The man ignored him, continuing to devour his meal. Jim slowly began walking along kitchen wall, hands in his pockets, his complete attention on the former Prime Minister of Great Britain.
'I was going to cook that,' he said, continuing in his relaxed tone.
The intruder grunted, finishing off a wing. 'I was hungry.'
Jim's eyes hardened. He dropped the pretence of normality.
'It wasn't for you,' he snapped, coming to a standstill.
The Master finally raised his head and acknowledged Jim's presence for the first time. Two dark, cold pairs of eyes met; a silent struggle for dominance began.
'Get rid of him,' he muttered after a long and tense silence.
'Who do you think? The one pointing the gun at my head.'
'And why should I do that?'
The man before him grinned, leaning forward. 'Then I won't tell you how I broke in.'
Without breaking eye contact Jim signalled his bodyguard to stand down.
'Do people still have henchmen these days?' asked the Master, idly picking at the remains of the chicken.
'Call me old-fashioned,' replied Jim. He smiled mirthlessly, evidently waiting for the explanation.
Another lengthy pause followed.

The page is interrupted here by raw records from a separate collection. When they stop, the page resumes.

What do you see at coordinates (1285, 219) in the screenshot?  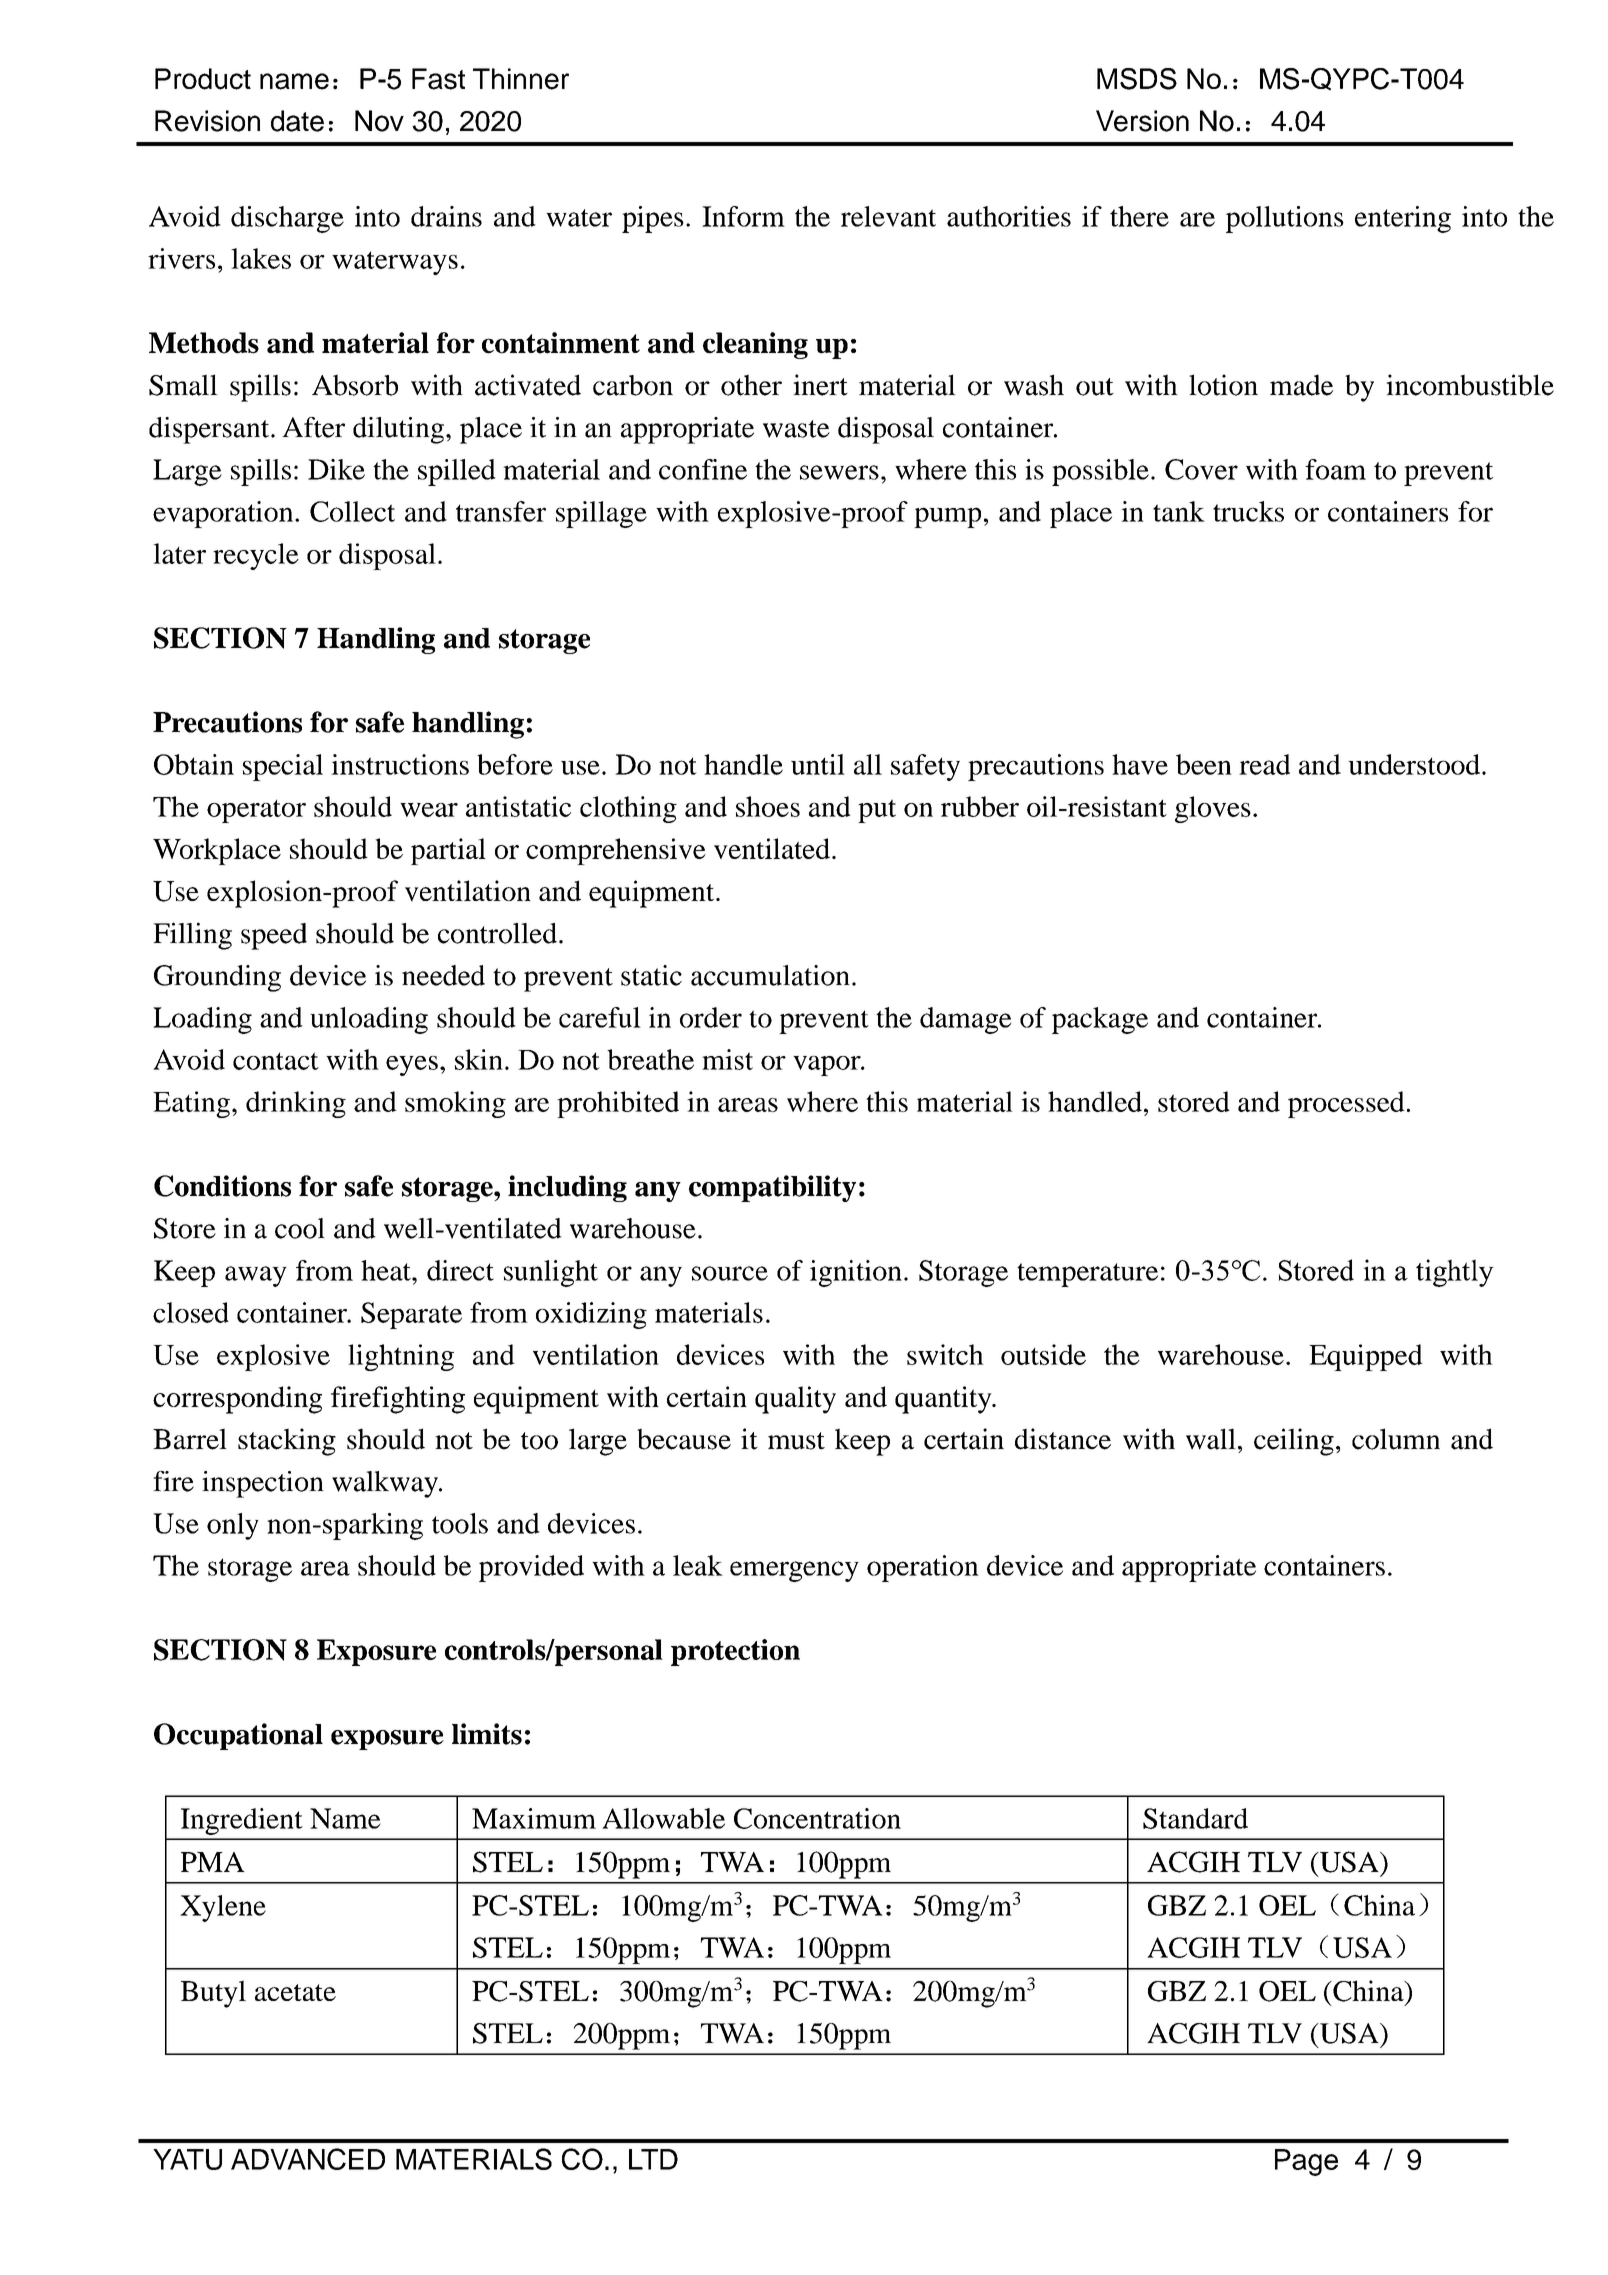 I see `pollutions` at bounding box center [1285, 219].
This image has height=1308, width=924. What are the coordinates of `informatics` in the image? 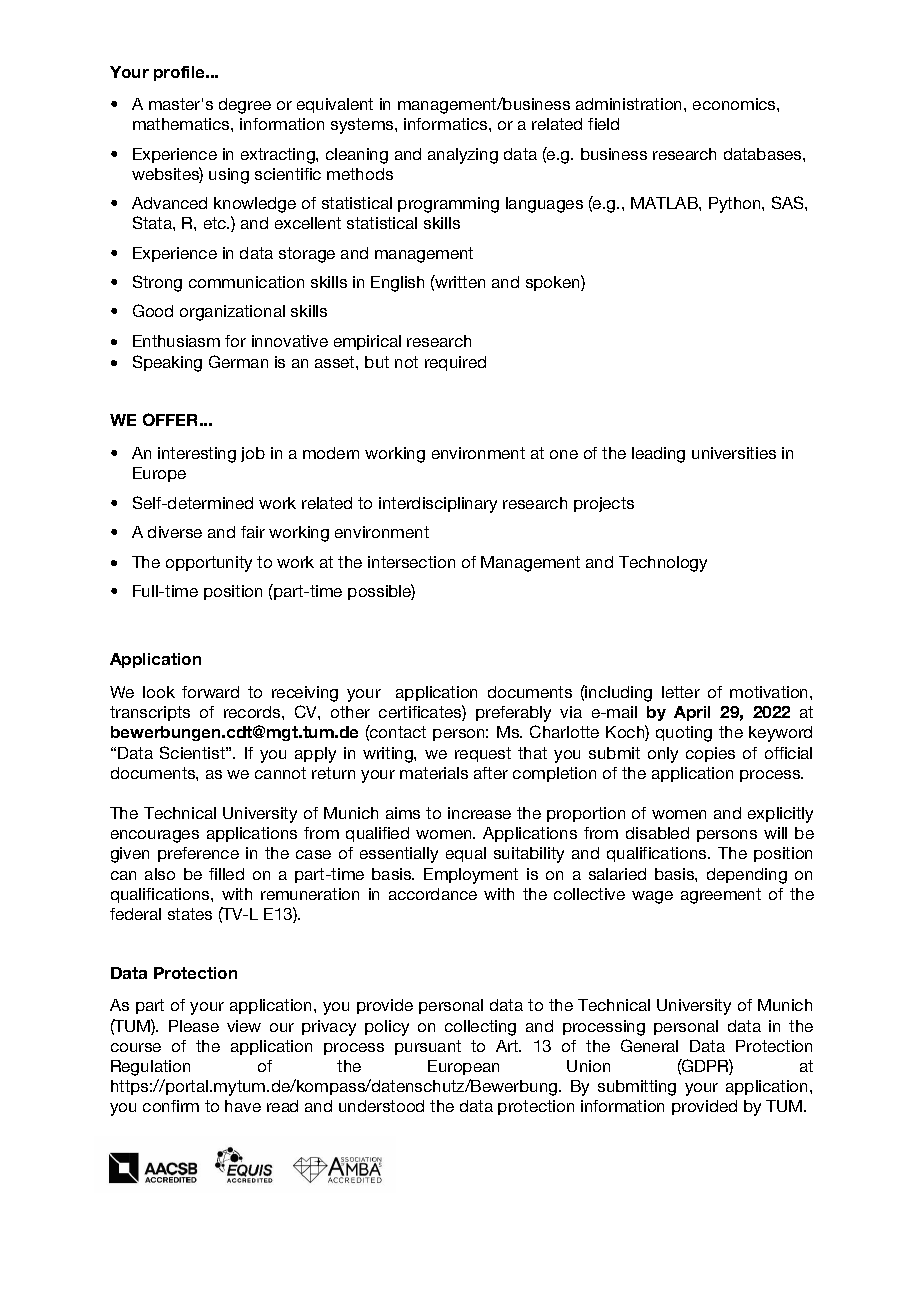 It's located at (447, 124).
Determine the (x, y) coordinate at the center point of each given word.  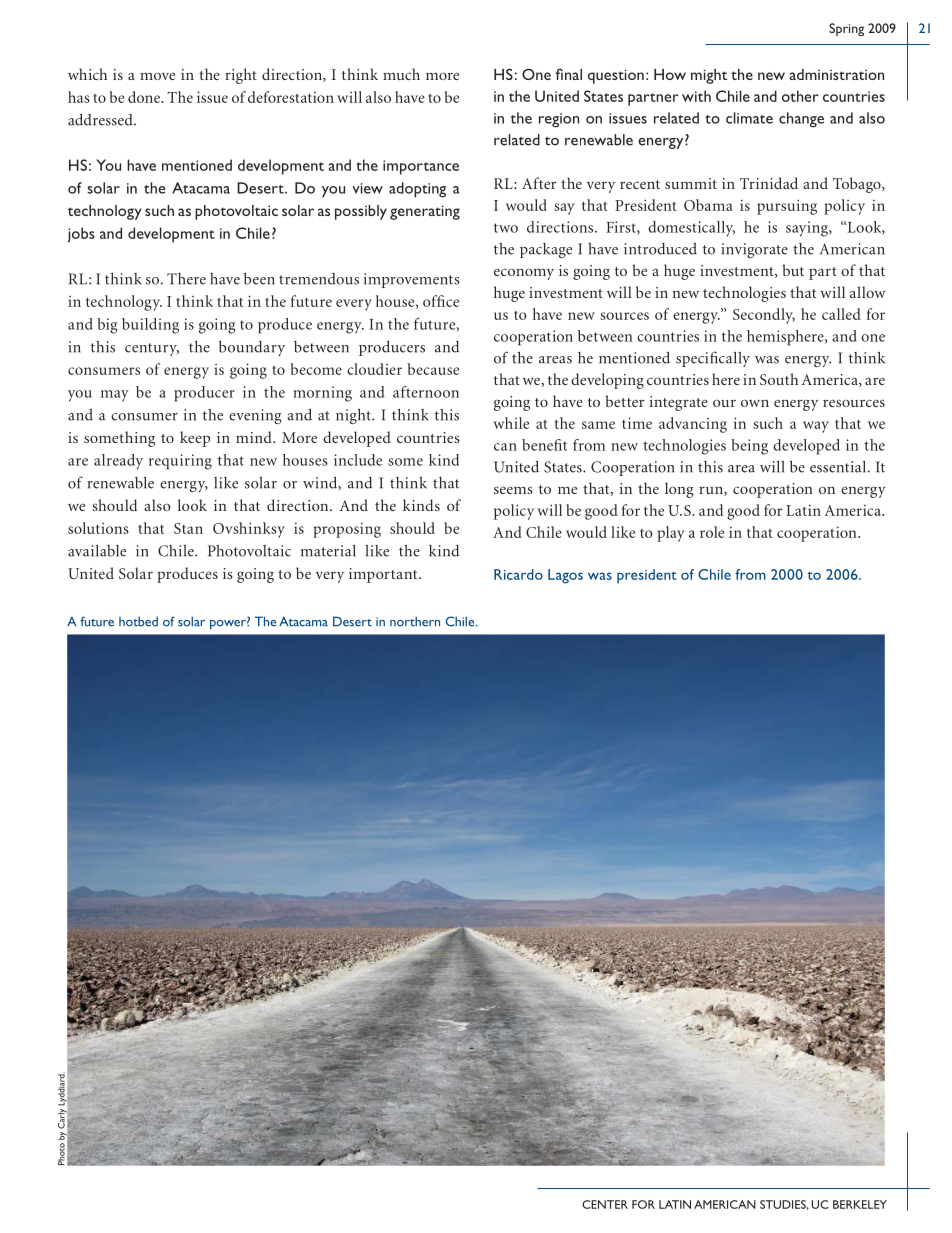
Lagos (565, 576)
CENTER (605, 1204)
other (800, 96)
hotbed (138, 621)
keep (195, 439)
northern (415, 621)
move (157, 76)
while (511, 423)
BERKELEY (860, 1204)
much (401, 74)
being (749, 447)
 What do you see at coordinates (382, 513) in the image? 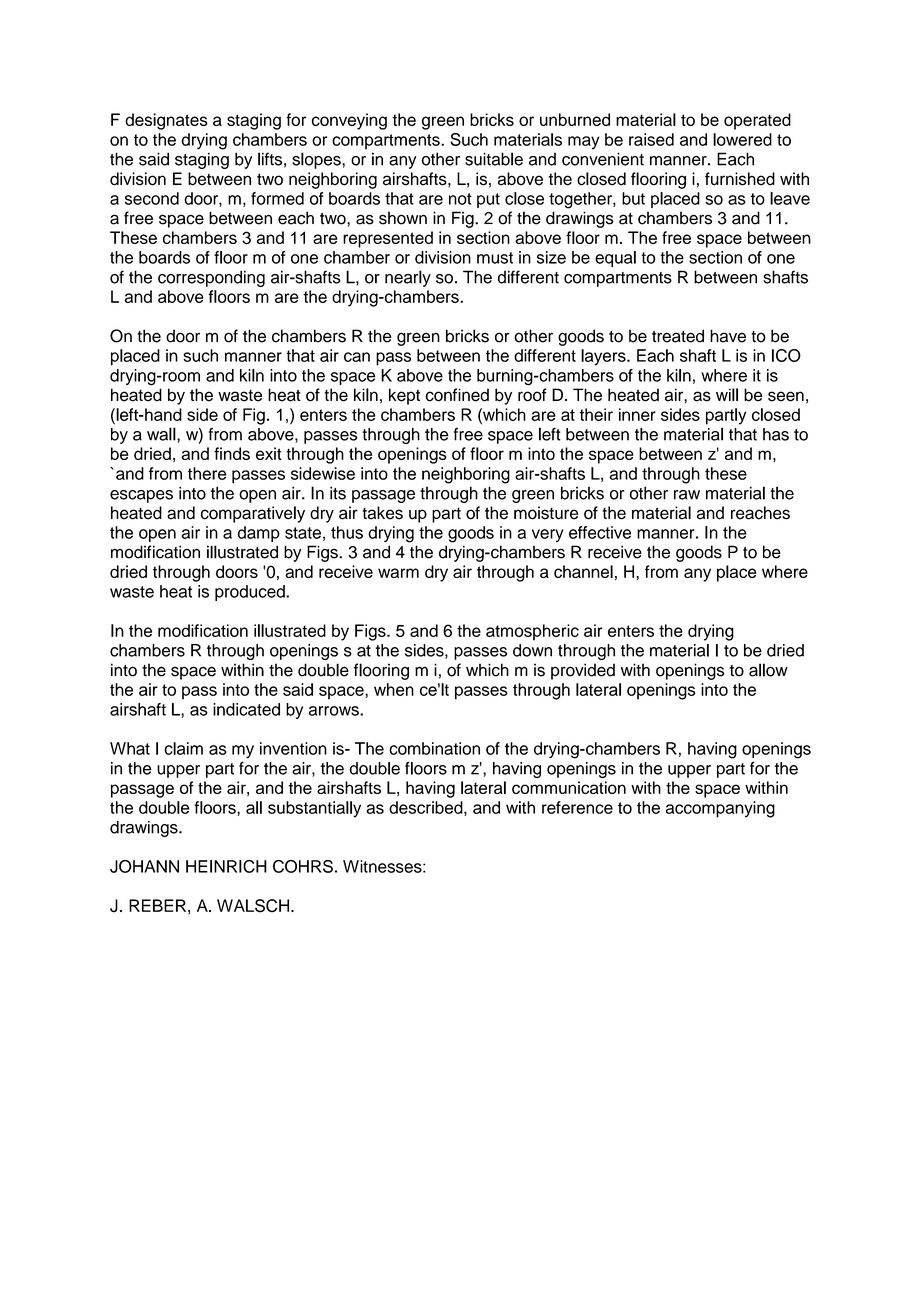
I see `takes` at bounding box center [382, 513].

Neither of them moved a muscle, simply analysing each other, searching for their weaknesses.
The Master was the first to move, abruptly sitting back in his chair and wiping his filthy hands on his trousers.
'I've been running. For as long as I can remember.'
'Running from who?'
'The only man who can save me.'
Whoever this man truly was, Jim knew he would be a valuable asset to have under his control. So he smiled - a genuine smile this time, something far more disturbing to see than his false one.